615 F.3d 45, 2010 U.S. App. LEXIS 16218, 2010 WL 3059519
CourtCourt of Appeals for the First Circuit
DecidedAugust 5, 2010
Docket09-1969
StatusPublished
Cited by71 cases

This text of 615 F.3d 45 (Wells Real Estate Investment Trust II, Inc. v. Chardon/Hato Rey Partnership, S.E.) is published on Counsel Stack Legal Research, covering Court of Appeals for the First Circuit primary law. Counsel Stack provides free access to over 12 million legal documents including statutes, case law, regulations, and constitutions.

Bluebook
Wells Real Estate Investment Trust II, Inc. v. Chardon/Hato Rey Partnership, S.E., 615 F.3d 45, 2010 U.S. App. LEXIS 16218, 2010 WL 3059519 (1st Cir. 2010).

Opinion

LIPEZ, Circuit Judge.

This dispute arose after plaintiff Wells Real Estate Investment Trust, Inc. (Wells) entered into an agreement with defendant Chardón/Hato Rey Partnership, S.E. (Chardón) for the purchase of a commercial building in San Juan, Puerto Rico. Prior to the expected closing date, a large fuel spill occurred at the property, causing significant damage and displacing the building’s tenants. . Chardón insisted on proceeding to closing over Wells’ objections. After Wells failed to appear for the scheduled closing, both parties filed claims for breach of contract.

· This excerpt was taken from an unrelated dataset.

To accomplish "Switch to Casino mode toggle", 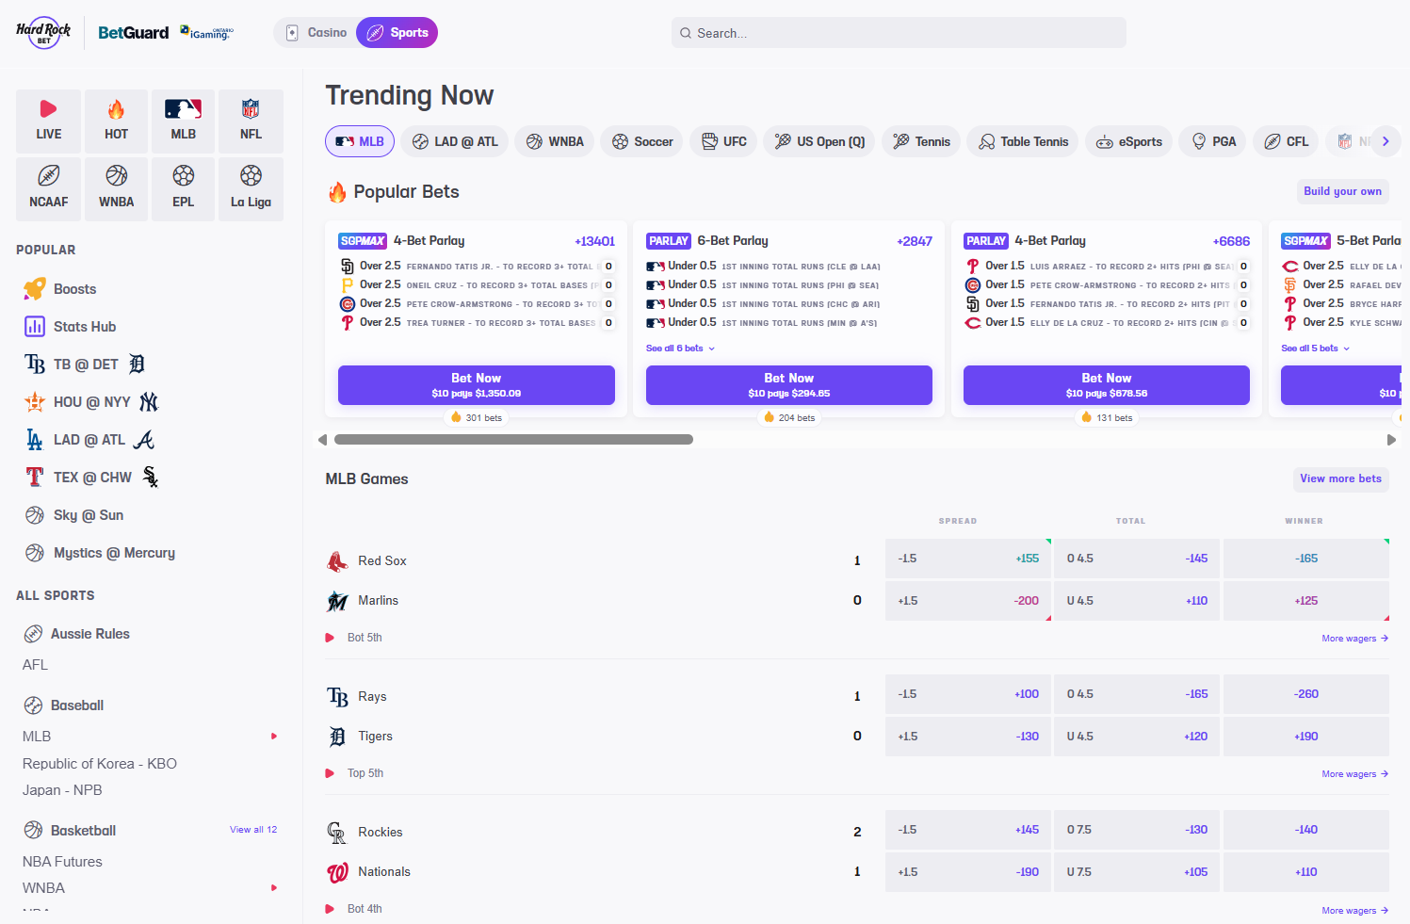I will pos(316,33).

Wells appeals from the court’s grant of summary judgment in favor of Chardón on Wells’ claims for breach and resolution of contract and Chardón’s counter-claim for breach of contract. After careful review, we affirm the judgment in part, vacate in part, and remand for further proceedings consistent with this opinion.

I.

A. The Purchase and Sale Agreement

On January 25, 2008, Wells entered into a Purchase and Sale Agreement (the Agreement) with Chardón by which Wells agreed to purchase the American International Plaza building in San Juan (AI Plaza) for $80 million. Pursuant to the Agreement, Wells placed a $4 million deposit in escrow and agreed to pay the $76 million balance at closing.

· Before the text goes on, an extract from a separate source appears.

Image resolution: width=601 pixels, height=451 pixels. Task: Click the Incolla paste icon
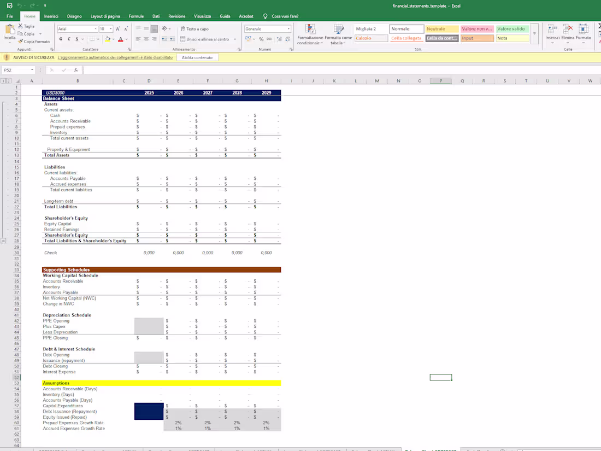tap(9, 32)
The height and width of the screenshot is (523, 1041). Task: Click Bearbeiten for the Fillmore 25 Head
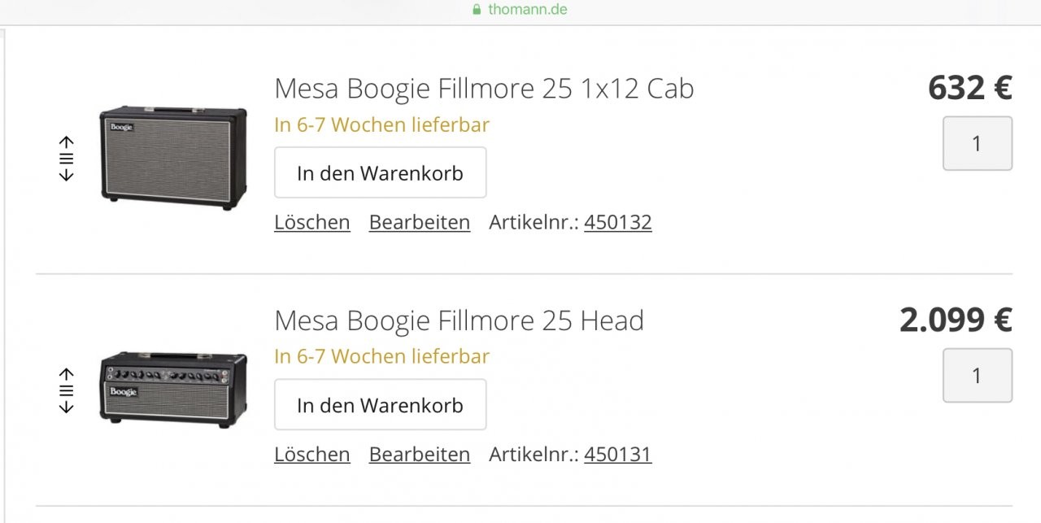420,454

Section 2.1 of the Agreement defined the “Property” that Wells agreed to purchase from Chardón:

2.1 Property. Subject to the terms and conditions of this Agreement, Seller agrees to sell to Purchaser, and Purchaser agrees to purchase from Seller, the Real Property, the Improvements, and all of Seller’s right, title, and interest in the Leases, in the Tangible Personal Property, in the Intangible Personal Property, and in the Service Contracts (as such terms are defined below) (all of which are collectively referred to as the “Property”).

Article 6 of the Agreement addressed “OPERATIONS AND RISK OF LOSS.” Section 6.1.3 set forth Chardón’s ongoing maintenance obligations from the effective date of the Agreement, January 25, through closing:

6.1.3. Maintenance of Improvements; Removal of Personal Property. Subject to Sections 6.2 and 6.3, Seller shall maintain or cause the tenants under the Leases to maintain (to the extent provided in such Leases) all Improvements substantially in their present condition (ordinary wear and tear and casualty excepted) and in a manner consistent with Seller’s maintenance of the Improvements during Seller’s period of ownership. Seller will not remove any Tangible Personal Property except as may be required for necessary repair or replacement.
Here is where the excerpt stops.